Mapping Israel, Mapping Palestine by Jess Bier
Author:Jess Bier
Language: eng
Format: epub
Tags: geography; cartography; maps; political geography; borders; politics; STS; information science; political science
Publisher: The MIT Press
Published: 2017-05-30T00:00:00+00:00
Immobile Elites: NGOs on the Move
Since 2008, the raids on institutions (e.g., Matar 2012; Nusseibeh 2012) and attacks on data infrastructure (Tawil-Souri 2011b) have continued. The incursion into mapping and census offices thus also forms part of the destruction of Palestinian knowledge and forms of information far more broadly (Aouragh 2015). Presently the stasis and physical integrity of Palestinian knowledge centers are far from assured. This adds texture to existing debates over the relevance of local scientific practices to broader institutional systems (e.g., Lynch 1993, 112), because the institutional practices are localized as well—in this case, in relation to their repeated destruction. Their stasis is not only shaped by direct assaults, however, but also is affected by the very constitution of knowledge landscapes.

§ **DIRECTIONS**
Can you write out the whole book excerpt above, word for word, including its listing details?

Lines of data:

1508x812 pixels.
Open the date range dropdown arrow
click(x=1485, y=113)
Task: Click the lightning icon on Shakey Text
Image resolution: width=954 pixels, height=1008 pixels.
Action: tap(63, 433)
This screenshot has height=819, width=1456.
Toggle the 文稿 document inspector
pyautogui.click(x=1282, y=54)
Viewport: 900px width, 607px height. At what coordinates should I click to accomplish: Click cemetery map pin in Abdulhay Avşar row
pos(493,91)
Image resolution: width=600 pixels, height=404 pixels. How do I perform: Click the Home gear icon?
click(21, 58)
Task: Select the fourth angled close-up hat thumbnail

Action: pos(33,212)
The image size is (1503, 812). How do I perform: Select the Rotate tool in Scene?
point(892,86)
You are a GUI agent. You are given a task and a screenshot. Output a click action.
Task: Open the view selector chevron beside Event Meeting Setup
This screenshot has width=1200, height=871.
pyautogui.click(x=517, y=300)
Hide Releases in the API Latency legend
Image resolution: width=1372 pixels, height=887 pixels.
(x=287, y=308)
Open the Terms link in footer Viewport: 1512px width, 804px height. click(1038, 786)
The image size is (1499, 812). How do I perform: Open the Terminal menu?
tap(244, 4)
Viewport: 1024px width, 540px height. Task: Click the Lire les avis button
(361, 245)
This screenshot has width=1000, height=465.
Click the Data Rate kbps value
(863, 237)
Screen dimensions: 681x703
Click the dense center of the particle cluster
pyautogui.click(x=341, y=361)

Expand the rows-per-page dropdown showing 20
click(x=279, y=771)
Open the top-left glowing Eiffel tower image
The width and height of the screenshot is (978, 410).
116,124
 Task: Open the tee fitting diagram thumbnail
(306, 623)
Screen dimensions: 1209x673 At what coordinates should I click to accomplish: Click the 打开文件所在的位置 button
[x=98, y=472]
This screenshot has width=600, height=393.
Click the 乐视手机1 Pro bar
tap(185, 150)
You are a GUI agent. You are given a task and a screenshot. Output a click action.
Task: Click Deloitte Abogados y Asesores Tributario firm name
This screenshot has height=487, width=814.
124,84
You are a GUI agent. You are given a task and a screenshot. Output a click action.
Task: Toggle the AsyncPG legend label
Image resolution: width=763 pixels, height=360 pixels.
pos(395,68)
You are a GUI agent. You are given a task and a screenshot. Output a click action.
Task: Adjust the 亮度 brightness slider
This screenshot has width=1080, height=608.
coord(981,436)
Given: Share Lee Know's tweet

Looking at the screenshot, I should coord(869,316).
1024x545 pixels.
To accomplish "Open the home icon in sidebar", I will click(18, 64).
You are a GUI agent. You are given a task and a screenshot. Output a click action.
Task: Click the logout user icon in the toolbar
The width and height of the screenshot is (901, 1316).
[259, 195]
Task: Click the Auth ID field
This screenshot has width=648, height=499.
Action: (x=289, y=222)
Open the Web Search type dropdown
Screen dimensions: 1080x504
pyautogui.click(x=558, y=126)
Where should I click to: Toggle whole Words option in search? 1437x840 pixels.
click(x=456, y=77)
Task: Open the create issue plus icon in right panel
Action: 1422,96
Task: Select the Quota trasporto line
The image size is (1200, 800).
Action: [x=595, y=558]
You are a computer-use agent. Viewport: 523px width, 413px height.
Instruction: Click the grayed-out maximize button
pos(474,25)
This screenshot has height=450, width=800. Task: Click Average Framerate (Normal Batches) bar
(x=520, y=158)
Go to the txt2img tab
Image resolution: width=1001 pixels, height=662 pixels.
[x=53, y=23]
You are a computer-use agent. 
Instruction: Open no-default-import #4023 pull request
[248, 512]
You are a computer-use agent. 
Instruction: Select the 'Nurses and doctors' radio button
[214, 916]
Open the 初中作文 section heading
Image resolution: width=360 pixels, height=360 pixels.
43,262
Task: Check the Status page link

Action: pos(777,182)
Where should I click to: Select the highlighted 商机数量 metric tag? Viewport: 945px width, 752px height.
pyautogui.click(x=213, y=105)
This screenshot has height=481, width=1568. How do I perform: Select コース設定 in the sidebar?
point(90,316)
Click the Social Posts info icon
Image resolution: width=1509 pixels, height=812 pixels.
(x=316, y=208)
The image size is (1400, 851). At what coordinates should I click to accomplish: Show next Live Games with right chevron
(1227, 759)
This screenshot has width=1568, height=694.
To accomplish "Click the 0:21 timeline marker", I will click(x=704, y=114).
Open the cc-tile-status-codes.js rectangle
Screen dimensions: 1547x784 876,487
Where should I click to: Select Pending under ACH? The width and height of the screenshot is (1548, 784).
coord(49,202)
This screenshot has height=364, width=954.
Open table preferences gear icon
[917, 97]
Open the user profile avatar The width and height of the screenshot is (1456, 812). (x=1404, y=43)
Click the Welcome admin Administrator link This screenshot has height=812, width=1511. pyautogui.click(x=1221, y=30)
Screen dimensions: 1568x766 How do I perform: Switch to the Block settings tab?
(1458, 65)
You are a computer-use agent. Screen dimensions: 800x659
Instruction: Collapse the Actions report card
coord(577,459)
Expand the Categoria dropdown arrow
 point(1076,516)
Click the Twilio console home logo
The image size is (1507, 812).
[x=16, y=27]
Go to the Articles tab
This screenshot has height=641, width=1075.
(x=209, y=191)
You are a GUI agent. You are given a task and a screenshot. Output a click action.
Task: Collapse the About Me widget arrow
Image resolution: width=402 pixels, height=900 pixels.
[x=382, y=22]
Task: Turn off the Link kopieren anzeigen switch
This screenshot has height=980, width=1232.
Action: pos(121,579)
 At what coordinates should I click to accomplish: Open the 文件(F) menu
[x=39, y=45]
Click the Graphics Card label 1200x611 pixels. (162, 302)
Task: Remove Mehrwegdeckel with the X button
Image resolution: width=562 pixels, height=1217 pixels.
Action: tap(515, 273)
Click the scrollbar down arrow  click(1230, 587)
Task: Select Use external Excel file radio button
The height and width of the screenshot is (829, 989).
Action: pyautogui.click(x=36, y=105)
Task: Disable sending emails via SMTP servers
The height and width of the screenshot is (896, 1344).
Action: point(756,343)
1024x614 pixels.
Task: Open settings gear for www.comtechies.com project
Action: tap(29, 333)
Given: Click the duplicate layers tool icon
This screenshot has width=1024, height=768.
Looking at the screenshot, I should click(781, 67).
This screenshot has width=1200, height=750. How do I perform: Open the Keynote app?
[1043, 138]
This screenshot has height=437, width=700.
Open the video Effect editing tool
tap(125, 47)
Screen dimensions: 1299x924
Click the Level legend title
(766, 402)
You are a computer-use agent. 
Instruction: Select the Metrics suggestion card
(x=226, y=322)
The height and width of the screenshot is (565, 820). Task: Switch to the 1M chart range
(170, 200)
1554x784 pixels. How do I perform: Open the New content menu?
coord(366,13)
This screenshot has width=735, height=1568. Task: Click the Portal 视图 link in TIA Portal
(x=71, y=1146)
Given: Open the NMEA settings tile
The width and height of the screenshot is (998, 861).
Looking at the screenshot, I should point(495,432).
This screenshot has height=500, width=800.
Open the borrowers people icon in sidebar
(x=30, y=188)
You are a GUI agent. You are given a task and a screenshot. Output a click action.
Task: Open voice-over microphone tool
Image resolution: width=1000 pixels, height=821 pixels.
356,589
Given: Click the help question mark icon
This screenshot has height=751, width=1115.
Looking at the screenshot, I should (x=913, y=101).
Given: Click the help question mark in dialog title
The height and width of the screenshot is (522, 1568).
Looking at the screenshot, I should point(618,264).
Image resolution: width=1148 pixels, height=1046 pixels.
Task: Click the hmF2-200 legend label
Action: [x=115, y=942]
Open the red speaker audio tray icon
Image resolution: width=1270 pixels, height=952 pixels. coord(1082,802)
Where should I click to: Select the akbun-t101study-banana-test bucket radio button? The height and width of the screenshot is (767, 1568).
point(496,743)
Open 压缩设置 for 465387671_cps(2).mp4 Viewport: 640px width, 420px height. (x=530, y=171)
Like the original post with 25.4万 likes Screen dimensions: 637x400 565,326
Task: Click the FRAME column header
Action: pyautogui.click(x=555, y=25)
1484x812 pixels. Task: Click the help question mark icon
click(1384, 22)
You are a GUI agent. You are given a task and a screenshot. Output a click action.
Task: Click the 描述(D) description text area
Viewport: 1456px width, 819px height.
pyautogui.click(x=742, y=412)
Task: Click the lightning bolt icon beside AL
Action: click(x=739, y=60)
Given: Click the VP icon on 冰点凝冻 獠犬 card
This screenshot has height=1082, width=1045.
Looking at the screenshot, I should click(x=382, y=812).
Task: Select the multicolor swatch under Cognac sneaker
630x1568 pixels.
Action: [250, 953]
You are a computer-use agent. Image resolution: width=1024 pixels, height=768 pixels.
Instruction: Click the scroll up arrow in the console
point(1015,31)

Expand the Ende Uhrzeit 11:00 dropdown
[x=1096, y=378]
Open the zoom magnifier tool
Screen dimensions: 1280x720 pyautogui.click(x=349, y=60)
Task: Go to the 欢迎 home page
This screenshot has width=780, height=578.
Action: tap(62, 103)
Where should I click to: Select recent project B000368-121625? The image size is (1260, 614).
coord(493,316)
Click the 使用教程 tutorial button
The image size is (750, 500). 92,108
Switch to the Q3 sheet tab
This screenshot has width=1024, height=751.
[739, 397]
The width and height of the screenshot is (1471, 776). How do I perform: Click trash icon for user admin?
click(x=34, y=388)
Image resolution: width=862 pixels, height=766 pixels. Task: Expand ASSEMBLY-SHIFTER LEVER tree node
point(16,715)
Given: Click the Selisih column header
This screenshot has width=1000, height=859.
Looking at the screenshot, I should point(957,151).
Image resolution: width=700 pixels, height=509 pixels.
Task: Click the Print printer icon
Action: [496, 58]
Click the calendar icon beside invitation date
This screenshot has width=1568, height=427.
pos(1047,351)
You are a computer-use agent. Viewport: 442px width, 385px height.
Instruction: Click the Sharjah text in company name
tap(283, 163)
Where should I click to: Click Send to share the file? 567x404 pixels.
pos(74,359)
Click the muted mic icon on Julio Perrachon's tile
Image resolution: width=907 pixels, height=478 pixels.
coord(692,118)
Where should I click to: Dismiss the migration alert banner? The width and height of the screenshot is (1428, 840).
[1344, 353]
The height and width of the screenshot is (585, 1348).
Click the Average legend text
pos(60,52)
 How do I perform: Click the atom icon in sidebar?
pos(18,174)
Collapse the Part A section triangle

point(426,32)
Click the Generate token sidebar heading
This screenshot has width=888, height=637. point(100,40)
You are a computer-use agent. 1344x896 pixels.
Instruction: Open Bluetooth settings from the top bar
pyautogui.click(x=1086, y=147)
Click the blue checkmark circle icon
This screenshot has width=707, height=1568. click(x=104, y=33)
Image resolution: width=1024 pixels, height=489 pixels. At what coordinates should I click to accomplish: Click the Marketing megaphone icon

§ **OUTPUT FOR THIS TASK**
Mapping Israel, Mapping Palestine by Jess Bier
Author:Jess Bier
Language: eng
Format: epub
Tags: geography; cartography; maps; political geography; borders; politics; STS; information science; political science
Publisher: The MIT Press
Published: 2017-05-30T00:00:00+00:00
Immobile Elites: NGOs on the Move
Since 2008, the raids on institutions (e.g., Matar 2012; Nusseibeh 2012) and attacks on data infrastructure (Tawil-Souri 2011b) have continued. The incursion into mapping and census offices thus also forms part of the destruction of Palestinian knowledge and forms of information far more broadly (Aouragh 2015). Presently the stasis and physical integrity of Palestinian knowledge centers are far from assured. This adds texture to existing debates over the relevance of local scientific practices to broader institutional systems (e.g., Lynch 1993, 112), because the institutional practices are localized as well—in this case, in relation to their repeated destruction. Their stasis is not only shaped by direct assaults, however, but also is affected by the very constitution of knowledge landscapes.